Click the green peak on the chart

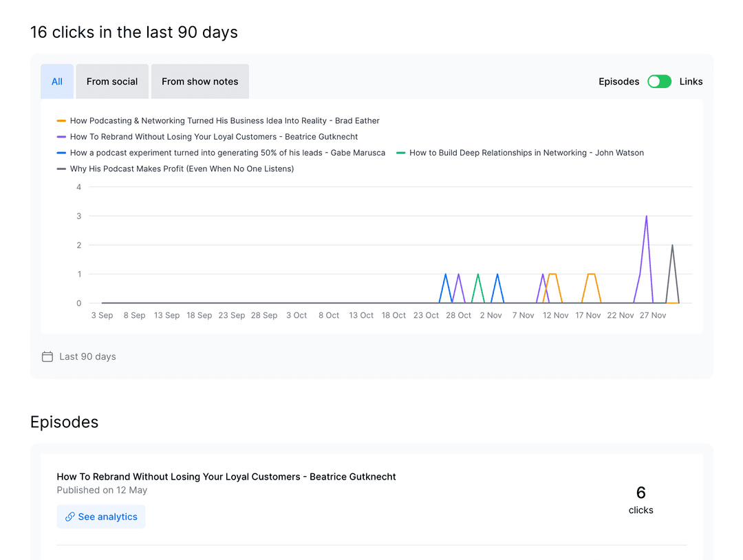[477, 274]
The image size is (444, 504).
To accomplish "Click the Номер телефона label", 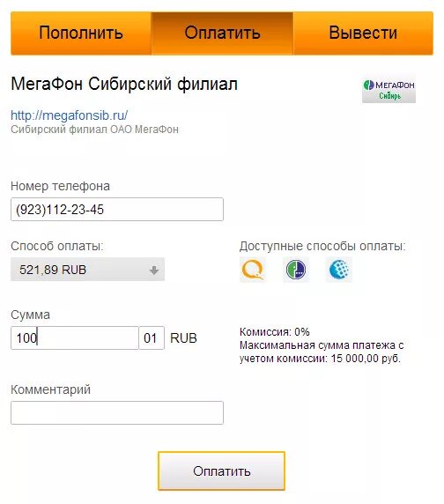I will tap(60, 186).
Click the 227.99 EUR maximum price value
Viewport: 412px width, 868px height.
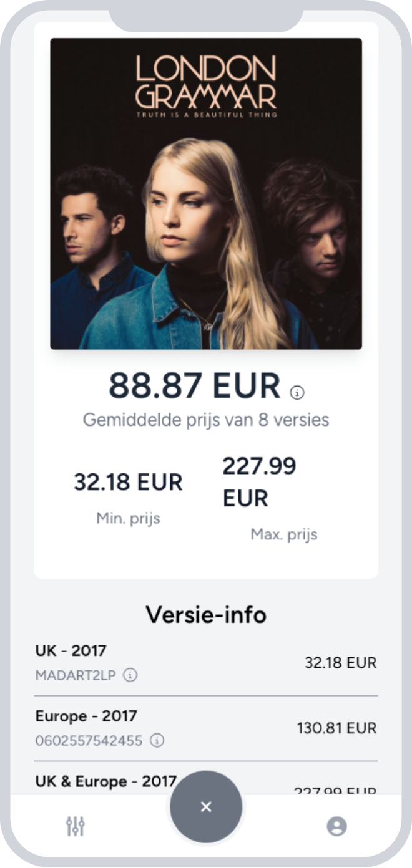pos(259,482)
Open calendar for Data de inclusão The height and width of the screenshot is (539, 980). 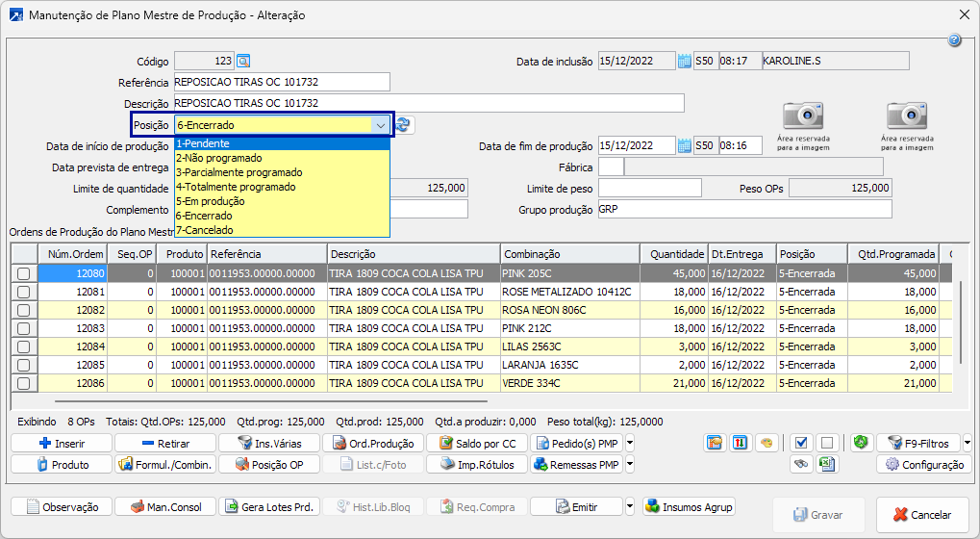click(x=684, y=61)
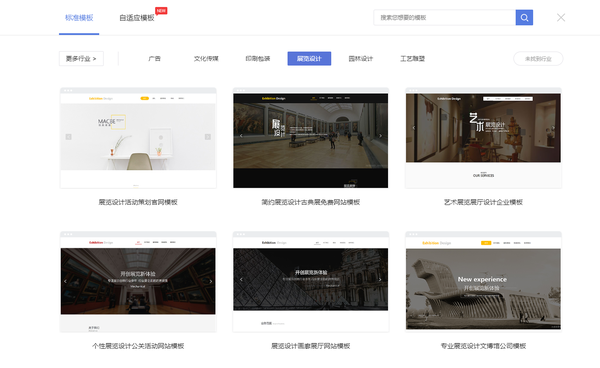
Task: Click right arrow on MACBE template preview
Action: click(208, 137)

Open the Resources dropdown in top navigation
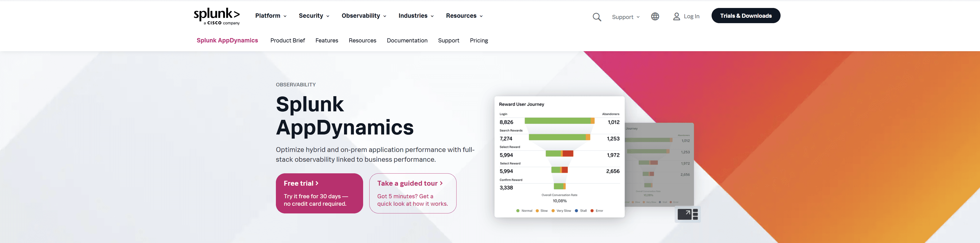click(x=464, y=16)
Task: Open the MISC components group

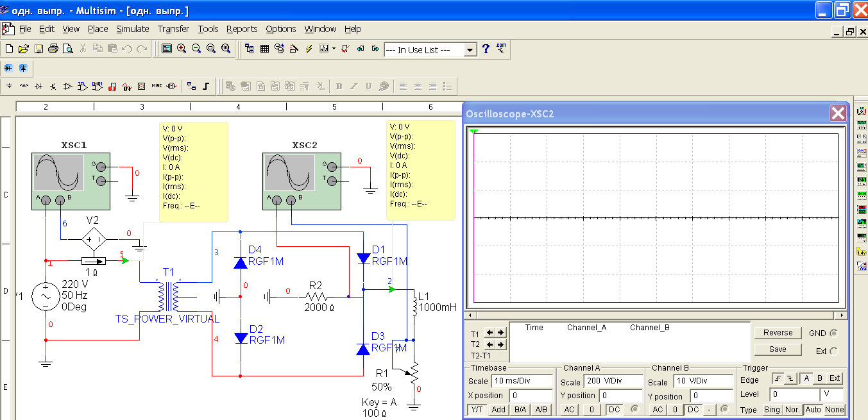Action: (157, 86)
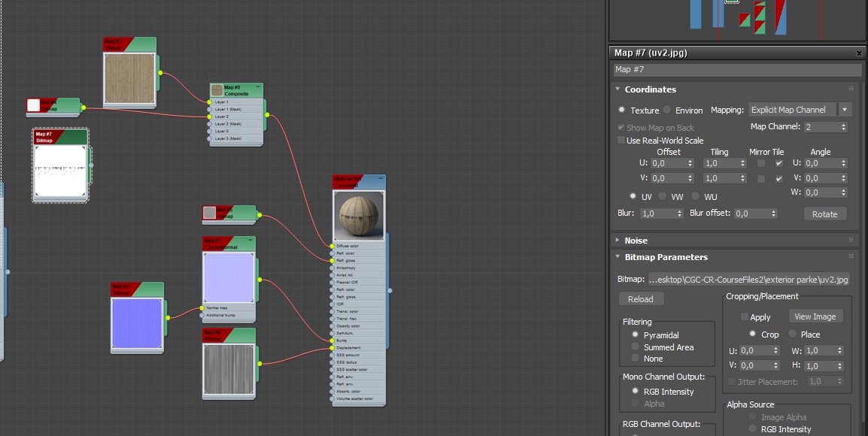This screenshot has width=868, height=436.
Task: Click the Reload button under Bitmap Parameters
Action: point(641,298)
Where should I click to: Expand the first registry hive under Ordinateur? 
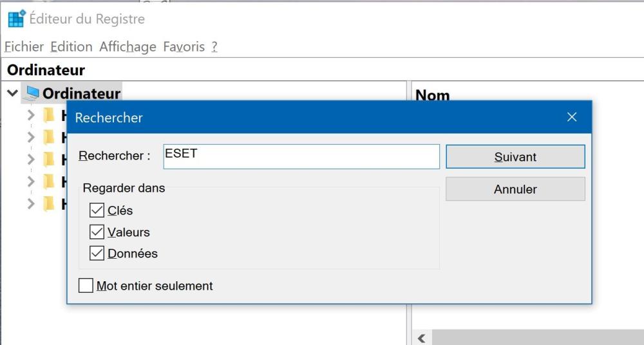pos(31,116)
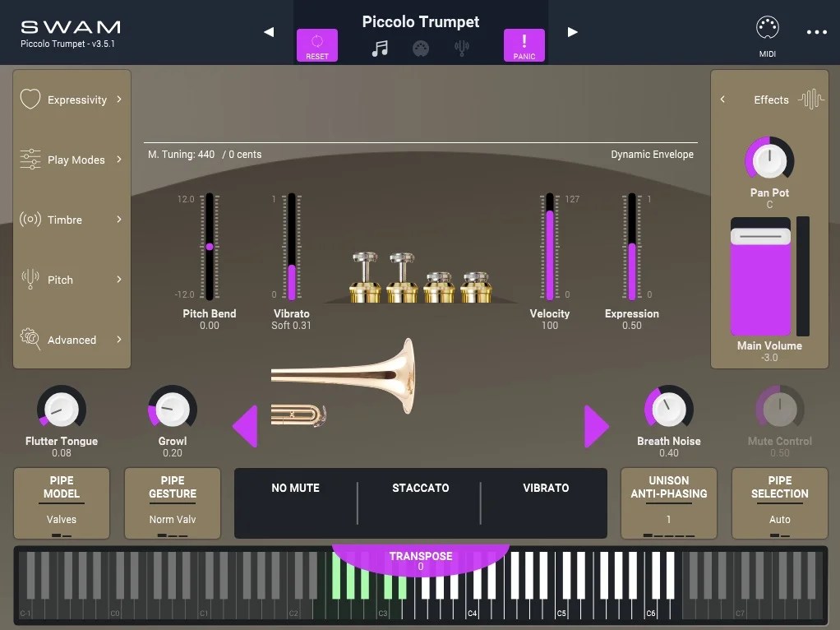
Task: Open the Advanced settings panel
Action: tap(72, 340)
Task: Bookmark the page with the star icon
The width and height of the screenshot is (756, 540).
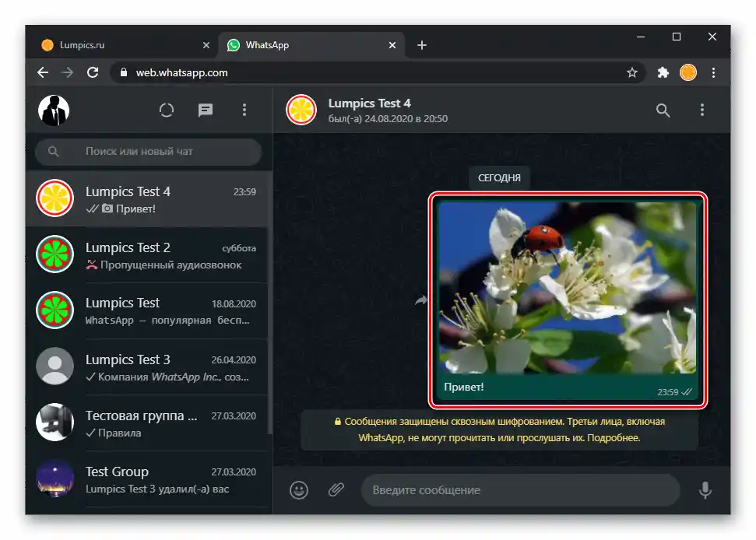Action: (631, 72)
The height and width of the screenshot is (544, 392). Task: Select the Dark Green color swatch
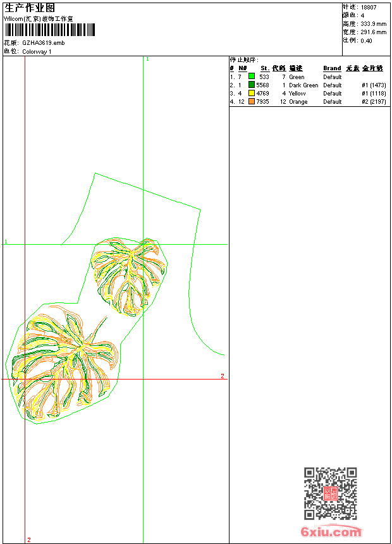point(252,85)
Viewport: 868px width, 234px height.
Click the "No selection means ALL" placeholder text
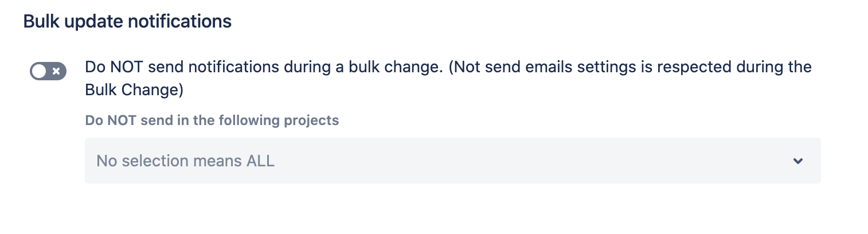(x=185, y=161)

******************************

■ WORK INSTRUCTION: An exact restatement is expected of the lines from the line containing "Task: Bookmark the page with the star icon" to the end of the data above, pictures excluded.

■ SOLVED EXERCISE:
Task: Bookmark the page with the star icon
The width and height of the screenshot is (756, 540).
Action: (631, 72)
The height and width of the screenshot is (544, 392). Task: Select the Dark Green color swatch
point(252,85)
Viewport: 868px width, 234px height.
Click the "No selection means ALL" placeholder text
(x=185, y=161)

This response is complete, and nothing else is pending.